:: Document extract ::
= = = =

I never tell them what I see. I don’t want them to think I’m judging them, because I’m not. But when they tell me that I have their “body goal,” I smile and say, “And your kind personality is my life goal, darling.” Because it’s true. Beauty fades, bodies change, but the way we treat ourselves and others—that’s what stays.

I admire the overweight women I see walking fast when I jog. I silently cheer for them because I know that every step they take is a victory, a quiet rebellion against the judgment they face. And I wonder—what does it feel like to live in a body that the world constantly tells you is wrong? Women are taught from a young age that their bodies are projects, problems to be fixed, and the scale’s number is equal to body worth. Overwhelmingly sad indeed.

But I’ve learned that self-acceptance is the real goal. When a woman is comfortable in her own skin, she shines in a way no beauty treatment or weight loss ever could. And that’s what I wish for all of us—not to chase an impossible ideal, but to find peace in our own skin, to be strong, healthy, and, most of all, kind to ourselves.

Our body is our home. It is also our only vessel while we are still on this earth. Please look at this home with a different perspective—don’t hate it, don’t fight it. Embrace this vessel with love. This is all we’ve got. And that, in itself, is enough.

= = = =

:: Stored data ::
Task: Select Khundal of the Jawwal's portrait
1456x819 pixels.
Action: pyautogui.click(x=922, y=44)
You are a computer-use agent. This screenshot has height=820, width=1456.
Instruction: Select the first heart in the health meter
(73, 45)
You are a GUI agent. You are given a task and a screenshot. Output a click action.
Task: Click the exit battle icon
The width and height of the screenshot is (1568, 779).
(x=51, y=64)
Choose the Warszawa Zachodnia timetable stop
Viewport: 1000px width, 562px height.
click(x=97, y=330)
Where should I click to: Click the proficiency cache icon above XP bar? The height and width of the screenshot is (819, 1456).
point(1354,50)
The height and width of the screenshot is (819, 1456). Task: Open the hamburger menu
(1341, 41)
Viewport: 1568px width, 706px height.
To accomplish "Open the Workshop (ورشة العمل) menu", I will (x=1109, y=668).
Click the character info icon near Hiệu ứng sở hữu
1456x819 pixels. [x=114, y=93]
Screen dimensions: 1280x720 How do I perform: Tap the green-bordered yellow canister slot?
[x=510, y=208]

= = = =

:: Do this ::
Answer these about the passage on body image:
(a) What does the writer say back to people who claim the writer has their "body goal"?
(b) Whom does the writer admire while jogging?
(c) In the final paragraph, what two things is the body called?

:: The reply ::
(a) "And your kind personality is my life goal, darling."
(b) The overweight women the writer sees walking fast.
(c) Our home and our only vessel while we are still on this earth.